Woolsthorpe was the birthplace of polymath and ‘Renaissance man’ Sir Isaac Newton (1643–1727).
From the National Trust website :
“Woolsthorpe Manor looks like a typical Lincolnshire farmhouse – but Hannah Newton’s eldest son wasn’t interested in the life of a yeoman farmer in the 1600s. Instead Isaac Newton saw the apples fall in the orchard and asked why they always went straight to the ground.
That wasn’t all. This farmer’s son went first to school and then to Trinity College, Cambridge, and when the plague struck in 1665, came home to Woolsthorpe Manor where he did some of the most revolutionary maths and physics of his age.
The house is small but there’s a story of Isaac in every room, from his premature birth to his time as President of the Royal Society. You’ll be taken back to the seventeenth century, a time of civil war and experimental science, and discover how both of these affected Isaac Newton and made the work he did echo through the centuries.
Rooms are furnished simply, each one focussing on a different part of Isaac’s time at Woolsthorpe. As you walk round we hope you’ll be provoked to think about how this complex man saw his early surroundings and grew up to change the world.”
In winter access to the manor house is by guided tour only on account of the house being unheated. I had time before my tour began to have a quick look round the obligatory secondhand bookshop, to have a quick glance around the Science Centre and enjoy a warming bowl of soup and a cup of tea.
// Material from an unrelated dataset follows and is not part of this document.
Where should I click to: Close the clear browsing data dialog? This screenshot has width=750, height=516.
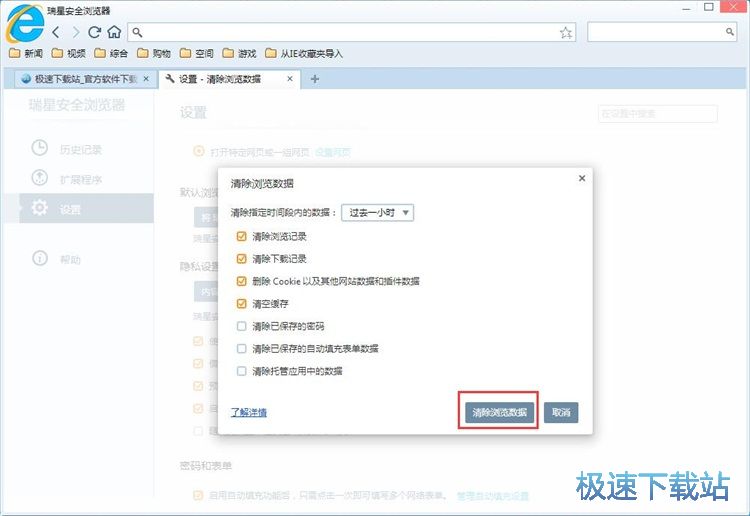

At 12.30 about half a dozen of us assembled in the Science Centre and were taken round to the house entrance by the friendly and knowledgable volunteer guide.
Newton’s Crossed Bones Coat of Arms [learn more here] over the Doorway
Introductions to Newton, his life, his home and his work took place in the Parlour where we were able to see original copies of the great man’s written works
The Orchard viewed from Woolsthorpe’s Parlour
From the parlour we headed upstairs. We were shown Newton’s birthplace and the bedroom he later used as a study. He originally left Woolsthorpe to attend university at Cambridge but later, when the plague threatened the city, he returned home.
I was fascinated to notice that there’s a framed print of Dürer’s ‘Melancholia’ above Newton’s bed. I recognised it straightaway following my recent visit to Somerset House.
The National Trust have tried (and succeeded) to furnish the house much as it would have been in the seventeenth century. Of course, no actual physical evidence exists.
A further upstairs room is devoted to Newton’s life and work before you are returned downstairs to the kitchen the main domestic area of the house.
From the kitchen we headed outside into the beautiful sunshine and the visit concluded in the orchard where Newton’s apple still stands and produces fruit.
If you are travelling up or down the A1 through Lincolnshire and feel the need for a break and a wish to learn more about this fascinating man in beautiful and welcoming surroundings then I recommend the slight diversion: “follow the brown signs from A1. From Melton take B676 towards Colsterworth; 1 mile after Stainby turn left onto Old Post Lane, then left into Water Lane.” But always check the opening times on the website and there is a ‘phone number to ring to book onto a tour in advance at busier times.